Task details => Please give back word for word the lines below, from the first one through the one with "The image size is (1161, 1036).".

### Records shown ###

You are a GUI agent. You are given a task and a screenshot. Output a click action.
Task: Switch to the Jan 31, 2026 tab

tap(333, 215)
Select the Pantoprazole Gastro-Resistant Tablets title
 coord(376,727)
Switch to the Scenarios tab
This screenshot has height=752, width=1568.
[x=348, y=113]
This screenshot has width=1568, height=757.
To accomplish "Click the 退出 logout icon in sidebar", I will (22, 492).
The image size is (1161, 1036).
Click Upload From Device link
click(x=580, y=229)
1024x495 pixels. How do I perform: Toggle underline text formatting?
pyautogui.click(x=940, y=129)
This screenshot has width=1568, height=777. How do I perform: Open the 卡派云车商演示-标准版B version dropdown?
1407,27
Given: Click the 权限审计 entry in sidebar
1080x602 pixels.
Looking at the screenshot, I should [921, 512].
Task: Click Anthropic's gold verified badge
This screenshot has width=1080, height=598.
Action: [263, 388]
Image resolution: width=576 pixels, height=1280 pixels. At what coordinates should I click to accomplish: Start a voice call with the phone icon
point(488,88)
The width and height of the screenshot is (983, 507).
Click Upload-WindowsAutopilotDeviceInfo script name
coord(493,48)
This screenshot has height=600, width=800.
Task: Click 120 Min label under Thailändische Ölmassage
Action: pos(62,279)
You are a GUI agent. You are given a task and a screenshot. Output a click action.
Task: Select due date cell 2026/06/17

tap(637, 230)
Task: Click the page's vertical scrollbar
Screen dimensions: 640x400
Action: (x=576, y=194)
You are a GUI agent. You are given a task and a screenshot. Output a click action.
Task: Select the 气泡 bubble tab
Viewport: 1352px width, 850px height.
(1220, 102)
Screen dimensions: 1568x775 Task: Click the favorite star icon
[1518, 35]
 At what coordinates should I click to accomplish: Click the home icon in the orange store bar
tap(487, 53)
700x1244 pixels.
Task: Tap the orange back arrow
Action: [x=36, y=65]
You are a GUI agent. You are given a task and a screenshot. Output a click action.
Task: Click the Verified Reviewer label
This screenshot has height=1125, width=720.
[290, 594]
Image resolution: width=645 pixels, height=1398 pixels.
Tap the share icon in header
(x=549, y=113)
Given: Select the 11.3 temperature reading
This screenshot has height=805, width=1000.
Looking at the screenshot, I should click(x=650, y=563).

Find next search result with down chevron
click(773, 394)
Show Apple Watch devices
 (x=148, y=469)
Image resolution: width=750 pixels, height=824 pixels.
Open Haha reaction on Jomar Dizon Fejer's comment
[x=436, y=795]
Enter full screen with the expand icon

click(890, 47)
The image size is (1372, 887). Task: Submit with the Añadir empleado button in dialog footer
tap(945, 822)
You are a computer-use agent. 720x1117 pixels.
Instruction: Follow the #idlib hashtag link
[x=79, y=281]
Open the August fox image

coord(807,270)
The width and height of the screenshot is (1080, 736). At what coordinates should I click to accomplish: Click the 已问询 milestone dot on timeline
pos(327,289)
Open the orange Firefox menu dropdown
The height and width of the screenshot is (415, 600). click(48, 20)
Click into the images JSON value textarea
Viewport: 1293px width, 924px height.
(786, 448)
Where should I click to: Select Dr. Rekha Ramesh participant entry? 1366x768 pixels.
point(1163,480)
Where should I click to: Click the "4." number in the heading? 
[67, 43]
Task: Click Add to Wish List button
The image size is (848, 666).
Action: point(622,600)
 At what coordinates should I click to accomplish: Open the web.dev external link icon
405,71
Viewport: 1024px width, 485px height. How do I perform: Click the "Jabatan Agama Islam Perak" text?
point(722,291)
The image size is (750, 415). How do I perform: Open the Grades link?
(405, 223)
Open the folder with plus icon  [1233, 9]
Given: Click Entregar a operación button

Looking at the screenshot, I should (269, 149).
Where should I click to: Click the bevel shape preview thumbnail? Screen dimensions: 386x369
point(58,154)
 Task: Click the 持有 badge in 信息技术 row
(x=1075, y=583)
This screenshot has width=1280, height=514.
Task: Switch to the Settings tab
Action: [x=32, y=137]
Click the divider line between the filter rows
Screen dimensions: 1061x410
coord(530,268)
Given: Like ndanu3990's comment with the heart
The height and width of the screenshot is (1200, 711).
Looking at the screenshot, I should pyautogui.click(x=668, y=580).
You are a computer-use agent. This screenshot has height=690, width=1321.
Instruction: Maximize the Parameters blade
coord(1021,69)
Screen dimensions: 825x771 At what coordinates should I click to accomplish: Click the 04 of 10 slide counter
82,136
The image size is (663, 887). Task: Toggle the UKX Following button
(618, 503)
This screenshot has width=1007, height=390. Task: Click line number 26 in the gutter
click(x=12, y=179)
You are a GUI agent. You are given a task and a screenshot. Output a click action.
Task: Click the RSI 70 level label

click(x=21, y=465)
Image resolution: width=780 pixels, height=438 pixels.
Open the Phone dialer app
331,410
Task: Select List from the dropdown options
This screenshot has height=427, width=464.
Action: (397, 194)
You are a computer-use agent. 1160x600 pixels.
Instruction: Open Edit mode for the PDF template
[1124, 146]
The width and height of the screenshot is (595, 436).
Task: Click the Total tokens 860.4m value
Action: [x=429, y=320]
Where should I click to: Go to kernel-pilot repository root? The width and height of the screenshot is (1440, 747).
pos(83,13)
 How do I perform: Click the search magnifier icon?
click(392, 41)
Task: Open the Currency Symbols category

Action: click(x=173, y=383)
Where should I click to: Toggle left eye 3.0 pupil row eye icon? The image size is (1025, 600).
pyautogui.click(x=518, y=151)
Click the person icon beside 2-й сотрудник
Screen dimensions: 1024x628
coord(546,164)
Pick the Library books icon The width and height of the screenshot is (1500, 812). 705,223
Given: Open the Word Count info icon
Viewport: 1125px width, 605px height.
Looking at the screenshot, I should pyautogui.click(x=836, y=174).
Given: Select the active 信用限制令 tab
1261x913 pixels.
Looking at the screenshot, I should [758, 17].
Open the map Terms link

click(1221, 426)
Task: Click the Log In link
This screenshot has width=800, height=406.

###

Expected output =>
You are a GUI agent. You are given a task and a screenshot. Output a click action.
Task: Switch to the Jan 31, 2026 tab

tap(333, 215)
Select the Pantoprazole Gastro-Resistant Tablets title
 coord(376,727)
Switch to the Scenarios tab
This screenshot has height=752, width=1568.
[x=348, y=113]
This screenshot has width=1568, height=757.
To accomplish "Click the 退出 logout icon in sidebar", I will (22, 492).
The image size is (1161, 1036).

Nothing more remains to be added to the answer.